Expert at Markit, Chris Williamson comments on the UK PMI data
– PMI drops to seven-month low of 51.9 in April
– Export orders fall as strong pound hits
– Orders for investment goods deteriorate, leaving growth reliant on consumer sector
– Output prices fall at fastest rate since 2009
“Hopes of the UK economy rebalancing towards manufacturing and exports were dealt another blow as the goods-producing sector reported its weakest growth for seven months in April, and the second-weakest in two years.
“Not only did the PMI survey signal a disappointing start to the second quarter, linked to falling exports and business investment, but job creation also waned and output prices fell at the fastest rate since 2009, highlighting weak demand.
“Coming on the heels of weaker-than-expected GDP in the first quarter, the data paint a disappointing picture of the economy in the lead up to the general election, highlighting the fragility of recent growth.
“The details of the survey also suggest that rising uncertainty, linked in part to the election, is dampening business investment, leaving consumers as the main driving force behind the economy.
“The weak headline growth numbers and downturn in output prices makes a strong argument for any talk of hiking interest rates to be put on ice. However, policymakers will also be concerned about the uneven nature of the consumer-led recovery.
PMI falls to lowest since last September
“The Markit/CIPS Manufacturing PMI fell from 54.0 in March to 51.9 in April, its lowest since last September. The survey signalled the largest downturn in export orders since the start of 2013, and the fifth decline in the past seven months, highlighting how the appreciation of sterling ‘notably against the euro’ is hitting competitiveness abroad.
“Growth of overall new orders (including domestic orders) slowed sharply as a result of the drop in exports, and backlogs of work fell markedly, causing firms to reduce their rate of job creation. Employment rose only modestly, showing the smallest rise in headcounts for almost two years.
“Digging deeper into the survey results raises further cause for concern over the imbalanced nature of the current spell of economic growth.
“Orders for investment goods such as plant and machinery showed the largest fall for almost two-and-a-half years, pointing to reduced business investment spending. Producers of intermediate goods – items used as inputs by other firms in the manufacturing process – also showed the steepest fall for over two years, suggesting that companies may reduce output in coming months.
“That left producers of consumer goods as the driver of the expansion in April. New orders for consumer goods continued to show strong growth.

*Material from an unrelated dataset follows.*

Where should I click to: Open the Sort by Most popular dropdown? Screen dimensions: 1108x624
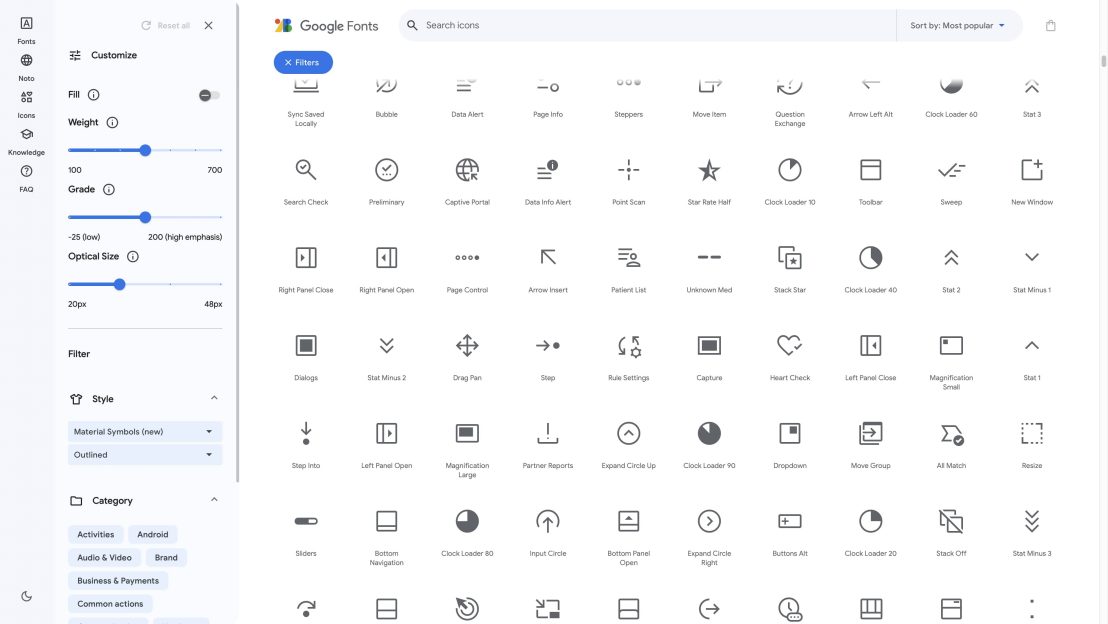pos(953,23)
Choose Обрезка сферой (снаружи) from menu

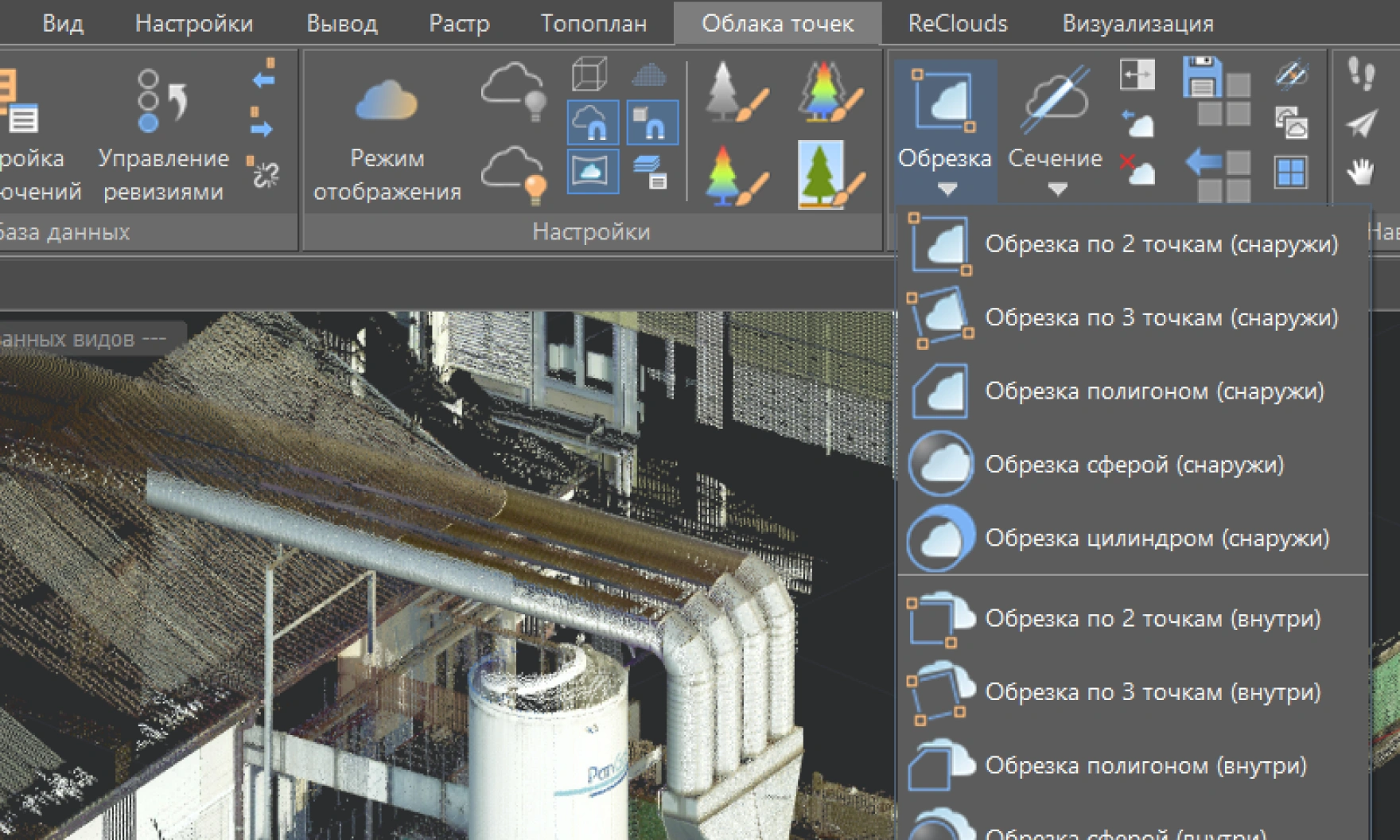click(x=1134, y=465)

“The details of the survey results therefore add to signs that the current upturn in the wider economy is being driven principally by consumer spending and lacks a key ingredient of rising business investment. Without an improvement in business investment, productivity looks set to remain disappointing and the longer-term sustainability of the upturn is called into question.
Charges fall at fastest rate since crisis
“The latest survey also showed prices charged for manufactured goods falling at the fastest rate since September 2009. Factory gate prices have now fallen for four successive months. The decline was partly attributable to weak demand from customers in many markets and intense price competition, but also reflected falling input costs, which decreased for an eighth successive month, in turn linked to lower import prices arising from the strong exchange rate.
“The drop in prices points to a gathering of deflationary pressures which, alongside the signs of renewed weakness in the economy, greatly reduces the chance of any imminent tightening of policy by the Bank of England.”